Mac has worked in Saunders County since 2015 and, according to Deputy Jeff Hermanson, is a very important asset to the department.
“When used, he allows us to perform our duties in a much more efficient manner,” he said. “Whether it’s locating hiding suspects in the outdoors or buildings he can complete this much quicker and safer than we can as humans.”
Hermanson said Mac’s assistance allows the deputies to stay behind cover while he searches the area.
“Mac can do what we would do without putting humans in harm’s way,” he said “He can also locate suspects when we possibly would miss them by smelling them.”
Mac is trained to indicate to the odors of marijuana, heroin, methamphetamine and cocaine. He is also proficient in evidence recovery and tracking of subjects who have fled a crime. In addition, he can be used to track subjects who have not been involved in a crime.
Adrenaline is a key factor in tracking humans, according to Hermanson, because it puts off a odor that humans would not be able to detect.
“Humans only have their eyes and ears,” he said. “A dog has eyes, much better hearing and a nose that is indescribable.”
Hermanson also said that Mac is a big distraction to suspects. which allows the deputies to move in quickly and take control of a situation.
“People tend to pay all of their attention to the dog that is staring at them,” he said. “I like to say that a mechanic can work on a vehicle with pliers and crescent wrench but it would be much easier and more efficient to work on it with proper wrenches and tools. Mac is the same to our department. He is just another tool in our tool box of equipment that we can use to make the job easier and safer for everyone, including the suspect.”
Hermanson said Mac is not only his colleague but a member of his family as well.
“Mac stays with me at my house,” he said. “I take care of him 24/7. He sits at home just waiting for me to come out with my uniform on and get him to go to work.”
When Mac first came to live with Hermanson he was not sure who to trust.
“He was really skittish for a few weeks when I first got him as a 14-month-old dog,” he said. “Then after we built our trust he wouldn’t leave me. After playing with him and introducing him to others you could just tell that he realized everything was good.”

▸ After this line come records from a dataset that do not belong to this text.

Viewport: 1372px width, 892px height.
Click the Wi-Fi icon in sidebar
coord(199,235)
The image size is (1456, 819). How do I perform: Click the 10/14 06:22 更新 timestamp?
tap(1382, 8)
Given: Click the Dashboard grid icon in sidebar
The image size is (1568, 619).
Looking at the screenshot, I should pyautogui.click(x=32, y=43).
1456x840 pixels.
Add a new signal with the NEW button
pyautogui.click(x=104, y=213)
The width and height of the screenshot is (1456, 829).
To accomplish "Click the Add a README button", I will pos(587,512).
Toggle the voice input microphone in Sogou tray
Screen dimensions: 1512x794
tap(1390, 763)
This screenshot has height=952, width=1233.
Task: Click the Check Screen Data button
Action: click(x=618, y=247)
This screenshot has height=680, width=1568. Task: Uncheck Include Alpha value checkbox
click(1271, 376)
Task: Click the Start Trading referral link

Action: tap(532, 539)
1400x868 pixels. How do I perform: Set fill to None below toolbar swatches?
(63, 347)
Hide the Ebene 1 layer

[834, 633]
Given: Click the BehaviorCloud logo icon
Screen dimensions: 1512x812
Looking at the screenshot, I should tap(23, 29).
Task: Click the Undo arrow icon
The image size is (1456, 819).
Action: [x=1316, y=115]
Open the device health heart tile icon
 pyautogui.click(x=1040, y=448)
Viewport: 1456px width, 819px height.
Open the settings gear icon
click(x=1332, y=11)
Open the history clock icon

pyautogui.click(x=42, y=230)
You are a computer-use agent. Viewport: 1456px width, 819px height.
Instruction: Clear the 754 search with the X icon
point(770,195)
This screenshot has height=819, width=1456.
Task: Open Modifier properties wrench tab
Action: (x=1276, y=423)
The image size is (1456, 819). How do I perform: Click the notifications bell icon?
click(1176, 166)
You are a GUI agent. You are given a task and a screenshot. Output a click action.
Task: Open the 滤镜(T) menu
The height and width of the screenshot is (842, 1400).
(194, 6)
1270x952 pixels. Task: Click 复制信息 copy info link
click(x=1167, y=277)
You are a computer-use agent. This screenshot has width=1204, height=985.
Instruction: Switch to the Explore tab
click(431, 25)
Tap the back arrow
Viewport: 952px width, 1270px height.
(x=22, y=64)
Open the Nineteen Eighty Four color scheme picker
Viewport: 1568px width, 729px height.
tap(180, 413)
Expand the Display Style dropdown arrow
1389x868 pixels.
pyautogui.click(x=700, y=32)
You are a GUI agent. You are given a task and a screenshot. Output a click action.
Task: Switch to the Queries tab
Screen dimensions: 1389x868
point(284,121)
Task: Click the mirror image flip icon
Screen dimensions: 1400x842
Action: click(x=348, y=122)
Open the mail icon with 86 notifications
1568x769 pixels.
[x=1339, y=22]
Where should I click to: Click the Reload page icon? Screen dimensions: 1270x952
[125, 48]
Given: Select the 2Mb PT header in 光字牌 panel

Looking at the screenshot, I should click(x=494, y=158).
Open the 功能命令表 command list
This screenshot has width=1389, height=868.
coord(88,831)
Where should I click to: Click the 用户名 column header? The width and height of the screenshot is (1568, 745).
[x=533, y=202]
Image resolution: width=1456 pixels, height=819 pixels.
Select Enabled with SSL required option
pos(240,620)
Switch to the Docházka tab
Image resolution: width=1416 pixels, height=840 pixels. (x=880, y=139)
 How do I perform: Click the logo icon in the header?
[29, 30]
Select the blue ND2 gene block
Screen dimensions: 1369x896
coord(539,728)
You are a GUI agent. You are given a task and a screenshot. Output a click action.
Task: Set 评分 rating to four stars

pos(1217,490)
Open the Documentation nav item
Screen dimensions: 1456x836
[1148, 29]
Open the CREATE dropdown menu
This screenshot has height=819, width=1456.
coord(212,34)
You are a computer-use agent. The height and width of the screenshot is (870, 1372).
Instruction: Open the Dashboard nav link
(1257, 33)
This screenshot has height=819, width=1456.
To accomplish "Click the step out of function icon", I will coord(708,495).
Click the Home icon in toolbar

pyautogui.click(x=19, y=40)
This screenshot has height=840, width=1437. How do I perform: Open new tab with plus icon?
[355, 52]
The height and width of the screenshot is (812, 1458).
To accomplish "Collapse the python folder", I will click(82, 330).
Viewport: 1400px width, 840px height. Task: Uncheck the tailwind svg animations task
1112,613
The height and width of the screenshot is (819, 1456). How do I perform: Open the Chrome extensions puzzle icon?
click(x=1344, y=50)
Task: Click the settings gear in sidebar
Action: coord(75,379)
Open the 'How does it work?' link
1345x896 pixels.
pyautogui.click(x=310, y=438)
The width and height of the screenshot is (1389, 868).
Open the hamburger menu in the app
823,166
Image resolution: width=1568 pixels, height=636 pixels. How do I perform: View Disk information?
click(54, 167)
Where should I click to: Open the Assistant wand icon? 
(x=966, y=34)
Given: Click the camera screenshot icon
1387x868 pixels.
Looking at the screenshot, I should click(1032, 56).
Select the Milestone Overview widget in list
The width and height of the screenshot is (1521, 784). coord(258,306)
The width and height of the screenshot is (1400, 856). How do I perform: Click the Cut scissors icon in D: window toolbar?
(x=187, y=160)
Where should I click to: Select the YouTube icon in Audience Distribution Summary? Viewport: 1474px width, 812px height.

Hermanson said regarding his trained skills, Mac has become a much more confident dog.
“In the beginning he would constantly look at me for positive reinforcement,” he said. “Now when told what to do he just goes and does it, he couldn’t care less what I’m doing. It’s like, dad sit back and watch, I got this.”
When Mac is not chasing bad guys he loves to play.
“He loves anything I throw for him, or anything he can find in my yard when I’m not paying attention,” he said.
Hermanson said Mac loves attention and doesn’t care where it comes from.
“Whether it’s someone petting him or playing with another dog, he is a very social dog,” he said.
Hermanson said the ultimate goal for he and Mac is for all individuals involved in an incident to go home at the end of the day.
“If we can help in that, we have done our job as a K9 team,” he said. “It is very rewarding when all of the hard work we put in with training pays off and we perform our job at a high level.”